(RepublicanDaily.org) – NASA reports that Apollo mission commander Col. Frank Borman, Commander of Apollo 8 on its historic 1968 Christmas mission to orbit the moon ten times in preparation for the Apollo 11 moon landing, has died. He was 95. According to NASA, Borman passed away on Tuesday in Billings, Montana.
In 1962, NASA chose him to be an astronaut because of his dedication and meticulousness. In 1965, he took his first trip into space aboard Gemini 7, a 14-day mission to establish that people could survive in weightlessness (in the confined two-person capsule).
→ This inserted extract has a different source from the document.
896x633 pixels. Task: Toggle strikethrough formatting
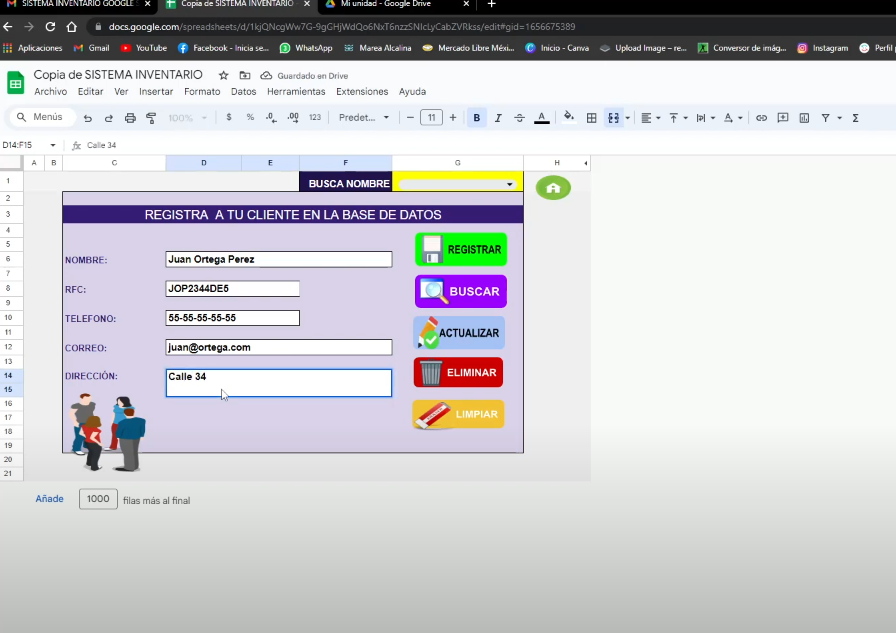[519, 118]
NASA chose Borman as the flight commander instead of a more experienced astronaut.
In 1968, Borman and his crewmates Jim Lovell and William Anders were the first humans to see an Earthrise while orbiting the moon. A picture of Earth rising over the Moon was taken by Anders, and it has become an iconic symbol of space exploration.
On Thursday, NASA Administrator Bill Nelson released a statement praising Astronaut Frank Borman as a genuine American hero. He loved his wife, Susan, more than anything in the world, even more than his lifetime passion for flying and exploring.
The Apollo 8 crew left Cape Canaveral, Florida, on December 21, 1968, and arrived in lunar orbit on Christmas Eve after a three-day trip. They did ten complete revolutions on December 24 and 25 and then returned home on December 27.
During a live broadcast from the orbiter on Christmas Eve, the astronauts recited Genesis 1:1–2 in honor of the holiday.
Borman elaborated on how the planet looks from space. He said being the first humans to see the world was a very moving experience. They didn’t exchange words, but he knew they were thinking similarly about their loved ones on Earth.
He said of his view of earth, this must be what God sees.